In light of Dawkins’ argument, hi closing statements differentiate the line that draws along science and religion. As Dawkins mentions that “there is a difference between a belief that one is prepared to defend by quoting evidence and logic and a belief that is supported by tradition, authority, and revelation” (p. 6), he definitely is true. However, if he pushes forward to eradicate religion or faith to humanity like a virus, what is then left to humanity (par. 1, p. 1)? It will be easier to believe that there can be a society of animals wilder than the other. If religion will be eradicated like a virus, then there can be no sense of purpose, of meaning, and of life left to humanity. At least, if there is religion, people can still hope for good things to come to life. If people believe that there is God and there God creates and designs everything in this world, people give enough rooms for other people the chance to be human persons not like purely animals as opposed to Dawkins’ worldview.
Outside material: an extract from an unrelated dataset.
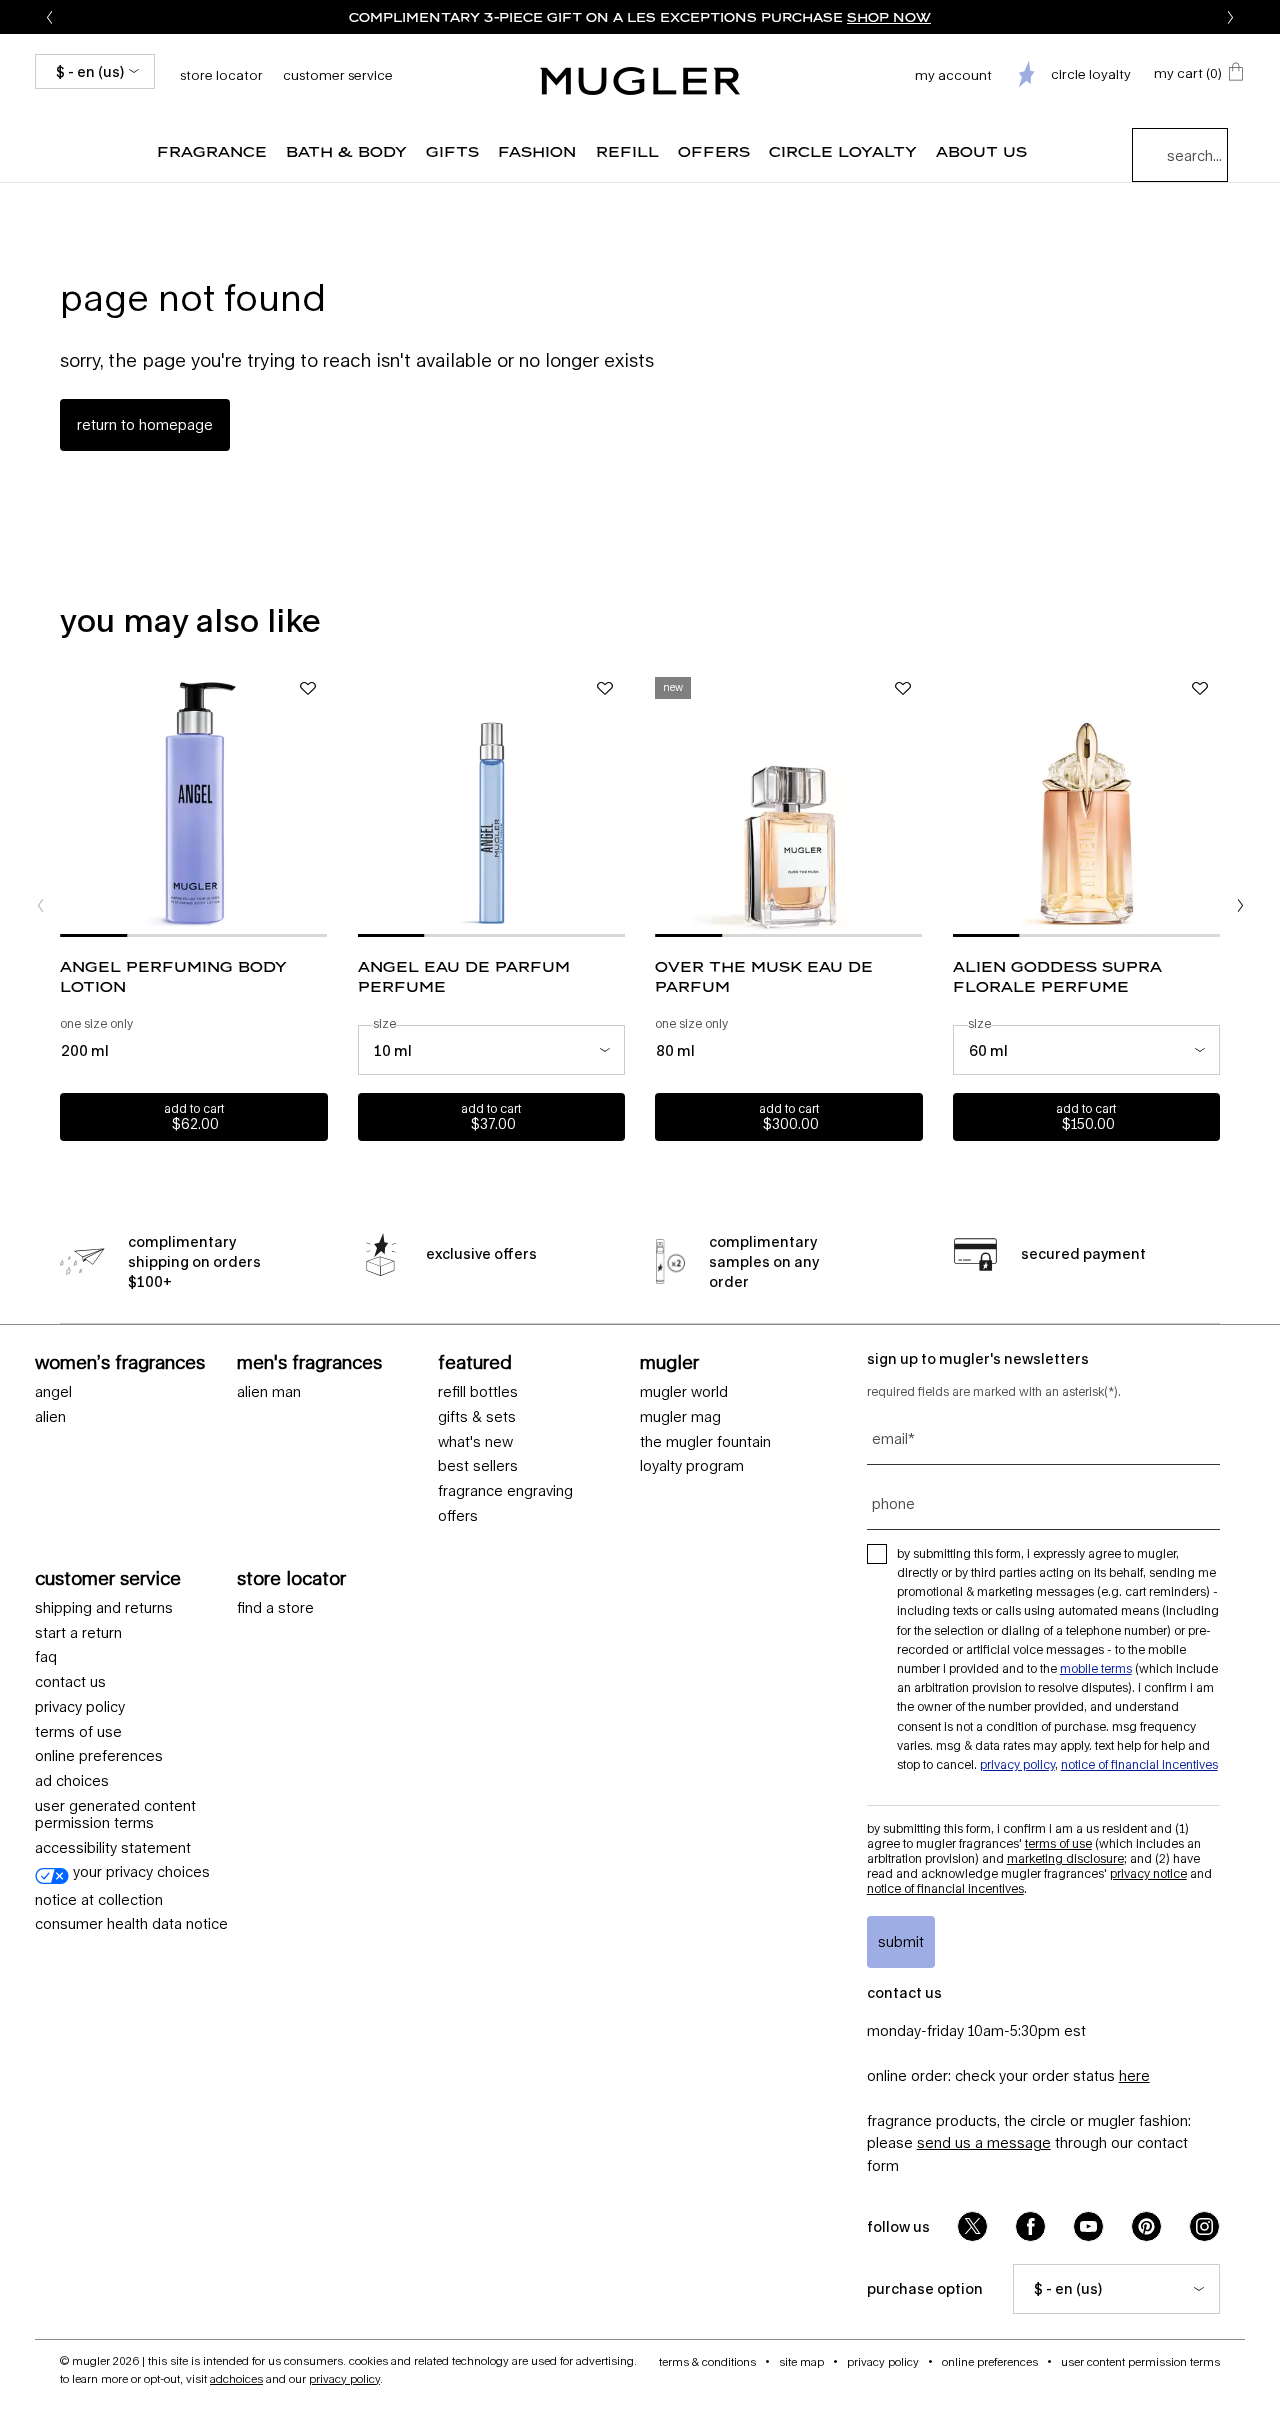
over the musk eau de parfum (764, 976)
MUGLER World (684, 1392)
If people think that religion is purely cultural and traditional, at least people learn to have good faith, faith that embarks goodwill, freedom, justice, and equality. If Dawkins understands this idea, he must have given other people a leeway to make balance argument. Though Dawkins presents his ideas in an interesting manner and incredibly intriguing supporting evidence, his logic and his reasoning must be re-examined and re-evaluated because they only offer a shallow and debatable principle of truth. In his question if science is religion, the answer is yes. It is because science itself is built on belief.
Dawkins, Richard. “Is Science a Religion?” A Transcript of Speech Delivered in the 1996 Humanist of the Year Award. American Humanist Association.